All About A Finance Broker

How To Make Smart Financial Decisions When Buying A Car

Feb 20

Buying a car is a major financial decision that needs planning. Even a used car can cost several thousand baht, and not many people can afford it.

Having a car offers travel convenience especially if you are frequently on the go. If you opt for modern families 7-seater SUVs for example, you can use it for going to work, daily errands, or for simply keeping your family safe and comfortable during your trips. But we can't also deny the fact that cars aren't cheap. So if you have to buy one, you want to ensure that you are making a smart financial decision.

Here are some of the important factors to consider so that you will not regret your decision on buying a vehicle.

 

1. Savings and Income

The most important factor that could affect your decision has to do with your savings or income. If you have saved enough money to cover the cost of the car, this is the best way to get a new ride. Buying a used car with cash saves you finance interest and VAT that you would otherwise spend if you borrow money to purchase your dream car. 

smart financial decisions when buying a car

A used car may not be as expensive as a new car, but we are still talking about thousands of bahts. If you intend to seek financing, be ready to pay interest between 8 and 10 percent on average, plus VAT. If you are a small-income individual or family, the monthly repayment can easily eat up on your monthly income, and you don't want this to happen.

To know whether you can afford to borrow to buy a car, it's important to create a budget, incorporating your monthly repayment on the car, plus the added costs associated with having a car such as fuel, repairs, insurance and maintenance. Your budget will tell you if you can proceed or not with the purchase.

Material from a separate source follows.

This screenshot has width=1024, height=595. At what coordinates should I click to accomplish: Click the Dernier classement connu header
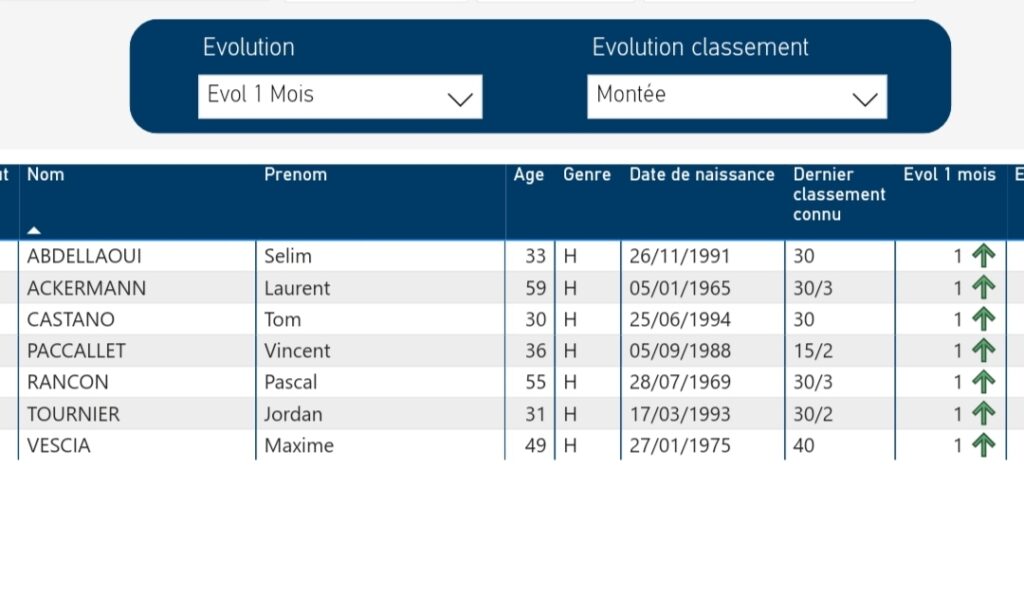click(838, 194)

Regardless of the type of car you wish to buy, it's a good idea to have some savings to cover the partial or full cost of the car. Financing should just be a secondary option.

 

2. VAT

Although the VAT rate was greatly reduced from 10% to just 7%, 7 percent is still a big amount to pay. This is one of the reasons why some car buyers prefer to buy from an individual rather than a dealership. Buying from an individual or private seller generally will not involve VAT. 

Because of the VAT savings, you may think that buying from an individual is a smart decision, but it is not always the case. If you don't personally know the person selling the car, you may end up getting a car that looks good on the outside but in reality, is a lemon. As a result, the savings you get from the purchase price may not be enough to cover future expenses and replacement parts of the vehicle.

Buying from a private seller can be a smart financial decision if you'll do thorough research prior to the purchase. This involves checking the history of the car and having a mechanic check the car for hidden defects. Of course, a test drive is also a must so you'll have an idea of the running condition of the car. 

Generally, individual sellers only accept cash, unlike dealers who typically offer in-house financing. So this is something you also need to consider beforehand.

Moreover, many buyers still prefer to purchase from their trusted local car dealer despite the 7% VAT charge on top of the actual selling price. The reason behind is that with used car dealers, there is a reduced risk of getting into a scam or illegal schemes. Some dealers also offer after-sales service including repairs which could save you a big sum of money. Plus there is the convenience of not having to do most of the paperwork because these dealers will take care of almost everything for you. It is unlike buying from an individual where you usually have to handle all the paperwork yourself.

A smart financial decision considers not just the current cost of a product or service, but it also takes into account future costs and convenience. So you need to weigh the benefits of buying from an individual to avoid paying the VAT, versus buying from a dealership.

 

3. Financing Options

As mentioned earlier, paying in cash allows you to save on interest and VAT on financing. However, if you don't have available cash, and buying a car is really a necessity, your next option is to get financing. 

It's important to note that if you borrow money from a bank or dealership, you'll also get charged with VAT aside from the interest.. 

financing buying a car

The most common financing options for car buyers are banks and dealerships. With bank loans, you can use them to buy a car from a dealership or private sellers. On the other hand, dealership loans are limited only to the cars they are selling. 

Moreover, dealer financing works the same way as bank financing. The difference is that with dealership financing, they will do the paperwork on your behalf unlike in bank financing where it is your responsibility. Because of this, dealers typically charge a markup on the interest rate. That would be an additional interest expense on your end. Of course, dealer financing is a good choice if you want to avoid the hassle of processing your loan application.

 

Summary

There are many financial aspects when buying a car, and making a wrong decision could equate to spending several thousand bahts more than you should or are willing to pay.

When it comes to buying a car, the most practical way to do it is to pay in cash. That way, you avoid interest charges and VAT. However, if you have to borrow, you need to weigh in your options and check the interest rate including other associated costs.